では、どうやったら日本のファンが満足する格闘技の興行ができるのでしょうか。そして、格闘技ブーム終焉後に、離脱してしまった休眠ファンが帰ってきてくれるのでしょうか。もちろん同時に、新規ファンも獲得しなければブームは起きません。

武道・武術にスポットを当てた異種格闘技戦が巌流島です。柔道や空手などと同じく、MMAをひとつのジャンルとして受け入れつつも、それよりも大きな枠を生み出しました。巌流島が目指すものは、「公平な異種格闘技戦」の実現であり、巌流島とはその名の通り、あくまで武道・武術の選手たちが戦う「場所」なのです。このアプローチは実に面白い。また、巌流島が積極的に子どもたちに向けたメッセージを発信し続けているという点も見逃せません。これまで、巌流島は、選手やイベントからのメッセージとして、子どもたちに向けたメッセージに重きを置いてきました。実際に、舞浜大会では、家族連れの姿を多く観ました。最近の格闘技・プロレスイベントではなかなか見られない現象が起きているのです。
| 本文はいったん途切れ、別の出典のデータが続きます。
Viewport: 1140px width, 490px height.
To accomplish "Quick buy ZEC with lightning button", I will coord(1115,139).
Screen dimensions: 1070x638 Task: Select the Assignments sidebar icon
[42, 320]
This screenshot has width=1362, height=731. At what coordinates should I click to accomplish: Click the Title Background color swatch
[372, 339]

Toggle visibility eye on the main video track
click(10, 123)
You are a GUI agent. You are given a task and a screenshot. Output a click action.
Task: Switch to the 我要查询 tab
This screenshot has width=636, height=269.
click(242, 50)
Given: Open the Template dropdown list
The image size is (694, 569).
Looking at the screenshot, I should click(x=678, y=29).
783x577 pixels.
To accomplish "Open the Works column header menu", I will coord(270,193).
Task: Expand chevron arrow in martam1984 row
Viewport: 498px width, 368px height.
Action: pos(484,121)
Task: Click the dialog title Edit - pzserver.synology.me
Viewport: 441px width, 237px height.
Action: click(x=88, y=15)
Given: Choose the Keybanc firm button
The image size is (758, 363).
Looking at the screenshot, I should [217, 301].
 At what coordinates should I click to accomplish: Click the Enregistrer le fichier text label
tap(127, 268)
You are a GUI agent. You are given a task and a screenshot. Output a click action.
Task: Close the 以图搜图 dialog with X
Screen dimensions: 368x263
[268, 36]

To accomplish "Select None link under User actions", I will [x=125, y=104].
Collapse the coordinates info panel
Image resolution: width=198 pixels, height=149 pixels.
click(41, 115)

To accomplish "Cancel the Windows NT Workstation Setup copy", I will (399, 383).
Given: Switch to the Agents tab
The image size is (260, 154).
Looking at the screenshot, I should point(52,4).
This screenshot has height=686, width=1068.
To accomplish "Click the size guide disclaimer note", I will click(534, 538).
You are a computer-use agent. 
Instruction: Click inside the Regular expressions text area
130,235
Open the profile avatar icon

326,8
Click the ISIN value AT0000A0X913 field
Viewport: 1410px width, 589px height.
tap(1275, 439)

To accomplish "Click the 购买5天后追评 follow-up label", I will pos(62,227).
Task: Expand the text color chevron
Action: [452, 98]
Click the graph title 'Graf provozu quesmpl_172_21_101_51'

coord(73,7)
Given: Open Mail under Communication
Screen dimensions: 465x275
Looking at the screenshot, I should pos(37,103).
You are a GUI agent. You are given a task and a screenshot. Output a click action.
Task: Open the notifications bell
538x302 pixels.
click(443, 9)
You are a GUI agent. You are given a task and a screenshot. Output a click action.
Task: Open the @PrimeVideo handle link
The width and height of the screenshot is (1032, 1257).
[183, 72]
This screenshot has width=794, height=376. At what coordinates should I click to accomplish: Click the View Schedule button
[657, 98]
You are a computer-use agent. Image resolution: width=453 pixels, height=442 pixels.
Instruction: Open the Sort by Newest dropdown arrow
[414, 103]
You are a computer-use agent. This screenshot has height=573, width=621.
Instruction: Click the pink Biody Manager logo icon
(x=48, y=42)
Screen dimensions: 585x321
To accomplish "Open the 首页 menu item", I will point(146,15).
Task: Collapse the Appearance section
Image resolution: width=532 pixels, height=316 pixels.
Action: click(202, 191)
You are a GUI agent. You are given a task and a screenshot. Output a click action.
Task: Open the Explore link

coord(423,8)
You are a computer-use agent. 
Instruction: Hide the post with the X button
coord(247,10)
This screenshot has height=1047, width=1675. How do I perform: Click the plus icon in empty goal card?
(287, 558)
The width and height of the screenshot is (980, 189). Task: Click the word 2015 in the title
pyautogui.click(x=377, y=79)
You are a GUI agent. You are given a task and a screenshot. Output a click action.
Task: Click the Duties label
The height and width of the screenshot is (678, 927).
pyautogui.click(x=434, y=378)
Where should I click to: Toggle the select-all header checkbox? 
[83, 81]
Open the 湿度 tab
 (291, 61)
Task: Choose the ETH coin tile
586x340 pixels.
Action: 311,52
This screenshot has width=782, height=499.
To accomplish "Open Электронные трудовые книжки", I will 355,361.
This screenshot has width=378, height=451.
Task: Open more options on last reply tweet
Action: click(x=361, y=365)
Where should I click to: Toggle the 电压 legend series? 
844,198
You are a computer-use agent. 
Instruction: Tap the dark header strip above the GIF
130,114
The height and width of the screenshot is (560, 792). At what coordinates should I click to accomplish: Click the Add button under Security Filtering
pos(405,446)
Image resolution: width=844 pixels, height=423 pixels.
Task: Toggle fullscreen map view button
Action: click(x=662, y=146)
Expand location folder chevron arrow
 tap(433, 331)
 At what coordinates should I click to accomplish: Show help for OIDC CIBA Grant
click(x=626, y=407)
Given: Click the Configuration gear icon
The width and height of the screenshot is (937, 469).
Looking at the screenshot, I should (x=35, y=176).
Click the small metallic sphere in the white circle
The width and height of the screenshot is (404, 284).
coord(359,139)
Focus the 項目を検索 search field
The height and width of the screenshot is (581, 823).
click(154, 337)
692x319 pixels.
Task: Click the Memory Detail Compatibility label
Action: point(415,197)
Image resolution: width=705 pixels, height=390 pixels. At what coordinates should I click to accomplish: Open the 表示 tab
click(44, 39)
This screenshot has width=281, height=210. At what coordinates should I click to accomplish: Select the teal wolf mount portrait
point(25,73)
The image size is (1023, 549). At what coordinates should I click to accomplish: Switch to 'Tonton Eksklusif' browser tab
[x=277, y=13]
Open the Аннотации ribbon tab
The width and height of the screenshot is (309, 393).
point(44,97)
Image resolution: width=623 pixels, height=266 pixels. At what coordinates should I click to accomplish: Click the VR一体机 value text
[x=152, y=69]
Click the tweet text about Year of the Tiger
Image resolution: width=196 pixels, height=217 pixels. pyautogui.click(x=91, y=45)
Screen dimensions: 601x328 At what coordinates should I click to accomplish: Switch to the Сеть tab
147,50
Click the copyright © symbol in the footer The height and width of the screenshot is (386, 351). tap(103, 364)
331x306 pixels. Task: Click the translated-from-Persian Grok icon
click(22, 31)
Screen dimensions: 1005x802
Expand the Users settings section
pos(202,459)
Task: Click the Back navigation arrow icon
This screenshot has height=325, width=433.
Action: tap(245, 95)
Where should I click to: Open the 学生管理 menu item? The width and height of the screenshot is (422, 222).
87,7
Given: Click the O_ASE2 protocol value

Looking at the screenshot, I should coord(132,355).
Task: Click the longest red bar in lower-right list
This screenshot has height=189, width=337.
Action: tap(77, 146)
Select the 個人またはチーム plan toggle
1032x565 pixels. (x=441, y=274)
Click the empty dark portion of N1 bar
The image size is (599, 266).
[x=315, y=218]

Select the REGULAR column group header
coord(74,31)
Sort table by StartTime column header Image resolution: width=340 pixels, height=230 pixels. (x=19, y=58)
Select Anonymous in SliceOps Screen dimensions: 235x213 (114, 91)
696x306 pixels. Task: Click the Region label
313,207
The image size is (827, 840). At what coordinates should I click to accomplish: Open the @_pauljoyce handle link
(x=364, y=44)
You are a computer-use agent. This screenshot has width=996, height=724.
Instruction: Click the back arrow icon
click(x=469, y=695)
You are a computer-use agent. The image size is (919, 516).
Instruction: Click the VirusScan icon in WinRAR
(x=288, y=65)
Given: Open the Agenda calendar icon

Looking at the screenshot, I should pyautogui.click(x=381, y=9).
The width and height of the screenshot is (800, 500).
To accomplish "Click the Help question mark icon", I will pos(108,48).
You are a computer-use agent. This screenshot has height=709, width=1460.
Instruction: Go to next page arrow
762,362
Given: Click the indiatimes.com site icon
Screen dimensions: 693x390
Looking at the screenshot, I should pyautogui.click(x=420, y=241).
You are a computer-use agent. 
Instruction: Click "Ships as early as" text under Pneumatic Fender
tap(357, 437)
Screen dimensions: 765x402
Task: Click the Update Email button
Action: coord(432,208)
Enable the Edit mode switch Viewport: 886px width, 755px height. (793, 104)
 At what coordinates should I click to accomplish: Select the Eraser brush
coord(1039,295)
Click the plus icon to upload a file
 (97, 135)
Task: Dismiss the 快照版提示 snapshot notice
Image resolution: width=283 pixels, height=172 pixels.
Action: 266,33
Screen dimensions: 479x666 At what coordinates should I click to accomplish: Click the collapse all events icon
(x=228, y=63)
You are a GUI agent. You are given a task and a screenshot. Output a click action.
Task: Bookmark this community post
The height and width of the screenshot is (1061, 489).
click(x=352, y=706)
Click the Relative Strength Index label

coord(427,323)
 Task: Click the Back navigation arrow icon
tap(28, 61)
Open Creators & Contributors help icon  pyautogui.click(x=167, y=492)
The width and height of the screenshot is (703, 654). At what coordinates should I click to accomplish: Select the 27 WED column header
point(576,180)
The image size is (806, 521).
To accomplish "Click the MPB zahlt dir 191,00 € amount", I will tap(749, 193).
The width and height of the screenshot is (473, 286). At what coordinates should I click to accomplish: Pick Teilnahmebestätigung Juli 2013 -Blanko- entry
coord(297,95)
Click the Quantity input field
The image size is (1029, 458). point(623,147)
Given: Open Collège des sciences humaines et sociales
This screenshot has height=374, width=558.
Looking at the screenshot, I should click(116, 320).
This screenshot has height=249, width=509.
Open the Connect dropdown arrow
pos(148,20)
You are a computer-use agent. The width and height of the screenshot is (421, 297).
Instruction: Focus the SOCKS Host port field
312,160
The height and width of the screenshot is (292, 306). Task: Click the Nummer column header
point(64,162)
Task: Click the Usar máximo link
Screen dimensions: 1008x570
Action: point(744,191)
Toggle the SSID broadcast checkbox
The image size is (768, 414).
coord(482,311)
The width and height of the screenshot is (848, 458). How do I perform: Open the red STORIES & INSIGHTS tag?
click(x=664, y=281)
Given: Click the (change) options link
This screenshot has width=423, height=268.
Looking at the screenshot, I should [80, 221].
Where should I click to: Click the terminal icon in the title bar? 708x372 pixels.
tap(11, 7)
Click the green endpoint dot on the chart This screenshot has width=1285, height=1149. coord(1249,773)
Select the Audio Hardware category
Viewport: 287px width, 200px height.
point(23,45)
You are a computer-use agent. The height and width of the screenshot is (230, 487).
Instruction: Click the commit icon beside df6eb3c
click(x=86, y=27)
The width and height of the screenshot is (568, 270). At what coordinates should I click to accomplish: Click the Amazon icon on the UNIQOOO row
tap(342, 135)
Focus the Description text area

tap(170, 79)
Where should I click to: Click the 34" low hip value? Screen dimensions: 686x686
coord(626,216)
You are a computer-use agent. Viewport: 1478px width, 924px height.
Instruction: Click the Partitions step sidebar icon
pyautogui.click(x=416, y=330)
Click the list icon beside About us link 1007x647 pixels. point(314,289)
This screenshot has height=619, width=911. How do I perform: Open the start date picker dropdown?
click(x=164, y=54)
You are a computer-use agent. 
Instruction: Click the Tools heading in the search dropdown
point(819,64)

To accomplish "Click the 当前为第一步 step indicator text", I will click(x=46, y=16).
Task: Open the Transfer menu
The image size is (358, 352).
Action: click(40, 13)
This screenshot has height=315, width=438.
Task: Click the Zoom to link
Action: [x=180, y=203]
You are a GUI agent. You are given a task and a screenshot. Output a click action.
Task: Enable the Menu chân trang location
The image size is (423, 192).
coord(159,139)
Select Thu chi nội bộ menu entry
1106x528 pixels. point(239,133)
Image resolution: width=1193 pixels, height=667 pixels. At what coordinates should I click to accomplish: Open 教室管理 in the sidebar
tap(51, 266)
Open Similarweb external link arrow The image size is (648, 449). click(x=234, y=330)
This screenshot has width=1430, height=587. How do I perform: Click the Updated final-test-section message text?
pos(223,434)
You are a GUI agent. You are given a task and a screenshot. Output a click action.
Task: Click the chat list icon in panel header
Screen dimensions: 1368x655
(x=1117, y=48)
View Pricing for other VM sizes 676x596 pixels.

そして、ティーンに向けたアプローチとして、大学対抗武術駅伝を開催しましたし、これからも力を入れていくとのことです。

巌流島がブレイクを果たすには、前述の通り、休眠ファンの掘り起こしと新規ファンの発掘が必要不可欠です。かつてPRIDE、K-1に熱狂しつつも今は格闘技から離れてしまった休眠ファンたち。彼らは、公平を重んじます。彼らは、日本が中心であることを重んじます。そして、彼らは、本物であることを重んじます。休眠しているとは言え、PRIDE、K-1の絶頂期を観てきた彼らの目は肥えています。巌流島が滑稽な、なんちゃって天下一武道会ではいけないのです。だからこそ、舞浜大会における菊野克紀選手のリベンジは本当に大きな意味を持っています。

舞浜大会の約1ヶ月前、大会のプロモーションでスポーツ新聞各社を菊野克紀選手と一緒に訪問させていただきました。そのなかで、印象的だったのは、東京スポーツさんを訪問したときに「神の手」の話になったことです。相手に触らずして相手を感じることができる技術と菊野選手は語りましたが、そんなものが本当にあるのかと不思議に思った記憶があります。

サムネ

IMG_3434

「神の手という技術が本当にあれば、武道の神秘だし、まさに神業だ。しかし、バリバリのMMAファイターであるケビン・ソウザ選手に通用するだろか」というのが、当時の私の本音でした。しかし、結果は御存知の通り、まさにその「神の手」を使って菊野選手が勝ってしまったのです。それも、衝撃的な失神KOで。

伝統的な武道・武術のなかに間違いなく「本物」が存在し、その「神秘」もまた実在するのです。そして、それを使いこなすものは最新のMMAファイターにも勝ててしまう。菊野選手の真横にいながら、信じられなかったことが目の前で起こってしまう感動。この感動がしっかりとターゲットとするユーザー(=ファン)に伝わった時、革命が起きるのではと思います。

日本における格闘技の再ブレイク。そのための条件を巌流島というイベントは兼ね揃えています。そこには、格闘技の光も影も知り尽くした、谷川貞治氏による巧妙な仕掛けと同じ過ちを繰り返さない徹底した対策、天才的とも言える絶妙なマッチングのセンスがあるのだと思います。

人は、強さに夢を見る。日本の格闘技が、再び日本中…いや世界中の人々に夢を与える日が来ると、私は信じています。